**PROBLEM REQUIREMENTS**
Provide only the number of lines below that hold "agent".

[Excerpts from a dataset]
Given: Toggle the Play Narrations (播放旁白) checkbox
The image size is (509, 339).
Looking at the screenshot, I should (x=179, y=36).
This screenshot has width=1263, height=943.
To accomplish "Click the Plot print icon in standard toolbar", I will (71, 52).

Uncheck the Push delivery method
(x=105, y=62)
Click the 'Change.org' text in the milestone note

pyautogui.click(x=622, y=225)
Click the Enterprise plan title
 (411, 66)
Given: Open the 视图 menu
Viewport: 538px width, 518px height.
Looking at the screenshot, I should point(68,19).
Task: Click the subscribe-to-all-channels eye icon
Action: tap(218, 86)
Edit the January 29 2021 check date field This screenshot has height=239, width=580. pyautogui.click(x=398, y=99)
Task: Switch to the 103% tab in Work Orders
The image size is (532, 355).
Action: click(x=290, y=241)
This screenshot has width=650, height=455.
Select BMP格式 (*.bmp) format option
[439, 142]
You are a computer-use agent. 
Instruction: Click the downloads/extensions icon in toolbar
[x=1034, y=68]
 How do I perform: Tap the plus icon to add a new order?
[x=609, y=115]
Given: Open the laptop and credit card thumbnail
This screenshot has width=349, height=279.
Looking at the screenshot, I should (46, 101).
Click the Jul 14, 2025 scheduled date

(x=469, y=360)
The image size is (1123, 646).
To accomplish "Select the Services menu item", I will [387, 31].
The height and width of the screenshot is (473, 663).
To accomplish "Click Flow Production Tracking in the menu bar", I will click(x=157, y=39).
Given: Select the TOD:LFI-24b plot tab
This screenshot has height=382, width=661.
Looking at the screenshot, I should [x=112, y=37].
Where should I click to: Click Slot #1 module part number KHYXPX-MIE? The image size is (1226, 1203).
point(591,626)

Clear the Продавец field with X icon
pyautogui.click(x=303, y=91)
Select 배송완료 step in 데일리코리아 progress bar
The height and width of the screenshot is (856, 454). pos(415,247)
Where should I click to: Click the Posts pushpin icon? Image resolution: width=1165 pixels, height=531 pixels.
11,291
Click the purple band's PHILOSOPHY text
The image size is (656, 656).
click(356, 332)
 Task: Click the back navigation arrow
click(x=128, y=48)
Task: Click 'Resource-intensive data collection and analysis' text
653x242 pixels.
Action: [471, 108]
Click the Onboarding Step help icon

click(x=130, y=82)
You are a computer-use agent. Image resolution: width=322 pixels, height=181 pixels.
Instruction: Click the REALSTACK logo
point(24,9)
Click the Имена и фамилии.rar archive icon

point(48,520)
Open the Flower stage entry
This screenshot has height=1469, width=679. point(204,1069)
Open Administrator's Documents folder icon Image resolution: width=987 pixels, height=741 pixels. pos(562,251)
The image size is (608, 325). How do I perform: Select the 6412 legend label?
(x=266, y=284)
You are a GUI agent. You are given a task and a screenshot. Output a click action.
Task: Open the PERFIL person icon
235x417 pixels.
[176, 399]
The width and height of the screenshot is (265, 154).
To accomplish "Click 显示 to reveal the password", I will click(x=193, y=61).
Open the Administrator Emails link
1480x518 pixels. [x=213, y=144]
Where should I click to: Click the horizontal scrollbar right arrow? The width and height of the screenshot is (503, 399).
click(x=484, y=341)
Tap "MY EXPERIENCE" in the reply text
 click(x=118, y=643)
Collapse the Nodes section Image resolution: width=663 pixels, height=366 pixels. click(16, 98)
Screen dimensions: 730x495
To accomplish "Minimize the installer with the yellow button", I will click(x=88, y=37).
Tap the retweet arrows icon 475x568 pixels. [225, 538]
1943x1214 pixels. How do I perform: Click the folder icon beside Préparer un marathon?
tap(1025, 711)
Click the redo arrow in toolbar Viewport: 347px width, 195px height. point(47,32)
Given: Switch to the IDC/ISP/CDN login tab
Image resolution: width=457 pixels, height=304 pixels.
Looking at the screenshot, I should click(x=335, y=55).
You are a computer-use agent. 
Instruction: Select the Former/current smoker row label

**EXERCISE RESPONSE**
4